The Role of Turbulent Coherent Structures on the Evolving Seabed

a Warren Distinguished Lecture with Tian-Jian Hsu, Civil and Environmental Engineering, University of Delaware 

ABSTRACT
In the estuarine and coastal modeling community, the Reynolds-averaged methodology has been the most popular and affordable approach. The main assumption of a Reynolds-averaged methodology is to model the effect of turbulent fluctuations via a “diffusion” and hope that the ensemble averaged mean flow structure can be well-resolved. This methodology is proven to be useful for turbulent shear flows in simple flow configuration. However, the Reynolds-averaged closure assumption becomes ambiguous when the flow of interest involves instabilities, generation of primary vortices (e.g., flow separation), and 3D configurations as it forces a separation between mean flow structure and turbulent coherent structure.

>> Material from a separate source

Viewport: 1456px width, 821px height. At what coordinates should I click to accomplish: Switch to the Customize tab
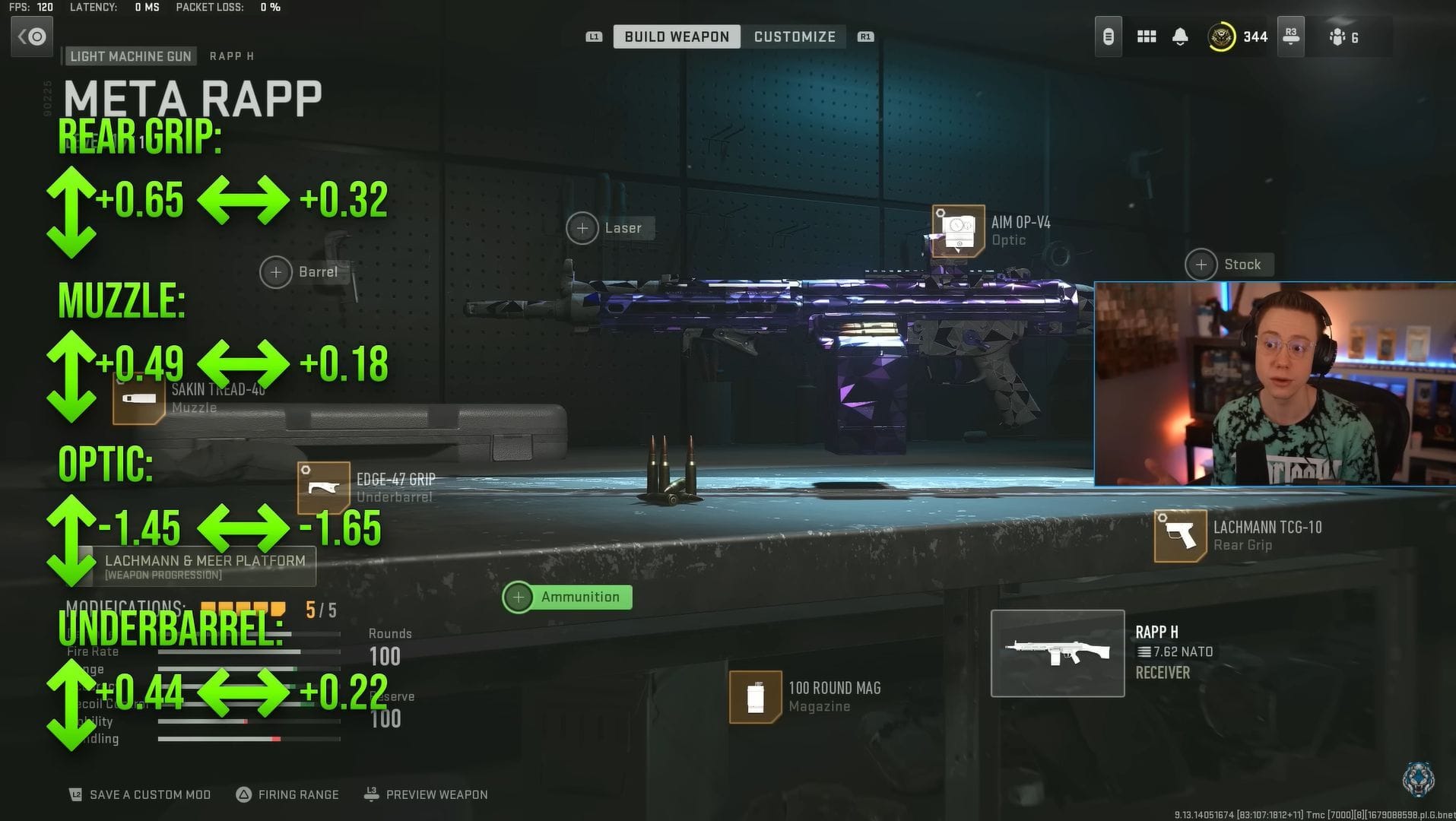point(795,36)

Computational fluid dynamics (CFD) for multiphase flows are applied in this study to investigate coastal processes, particularly coastal sediment transport problems that require resolving turbulent coherent structures. SedFoam is a Eulerian two-phase model for sediment transport applications. It is based on solving the mass and momentum equations for the water phase and fluid phase with closure on turbulence, particle stresses, and interphase momentum coupling. Therefore, SedFoam is capable of modeling the full dynamics of sediment transport without the need to artificially separate transport into bedload and suspended load layers. To resolve turbulent coherent structures, SedFoam has recently been extended for 3D large-eddy simulation capability. In this talk Tian-Jian Hsu will discuss three applications. The first application demonstrates how flow instabilities and turbulent coherent structures drive the observation of large sheet flow layer thickness and resulting unexpected offshore transport unique for fine sand in onshore velocity-skewness waves. The second application further investigates the importance of resolving turbulent coherent structures in the generation of primary vortices and the resulting scour development around a vertical pile. In particular, Hsu demonstrates that the conventional Reynolds-averaged two-equation closure significantly under-predicts the vortices’ intensity and, hence, the predicted scour depth. Finally, Hsu extends the investigation to understand the significance of resolving turbulent coherent structures in the formation of bedforms. Preliminary results will be presented. 

SPEAKER
Dr. Tian-Jian Hsu (Tom) is currently Professor of Civil and Environmental Engineering at the University of Delaware (UD) and the Director of the Center for Applied Coastal Research. He earned a bachelor’s degree in Ocean Engineering from National Taiwan University in 1994 and Ph.D. degree in Civil Engineering from Cornell University in 2002. Before joining UD, he was a Postdoctoral Scholar and Assistant Scientists at Woods Hole Oceanographic Institution and an Assistant Professor at the University of Florida. He received an NSF Early Career Development (CAREER) Award in 2007. He was also the recipient of the 2021 Hans Albert Einstein Award from ASCE. Hsu has published about 100 peer-reviewed journal papers and book chapters. His main research covers numerical modeling/simulation of various sediment transport problems, including wave-driven sediment transport, beach erosion/recovery, scour, flocculation of cohesive sediments and interaction of sediment and spilt oil. Hsu’s research team devoted major efforts in the past several years to create open-source numerical modeling tools for fine-scale nearshore processes and sediment transport in the OpenFOAM framework.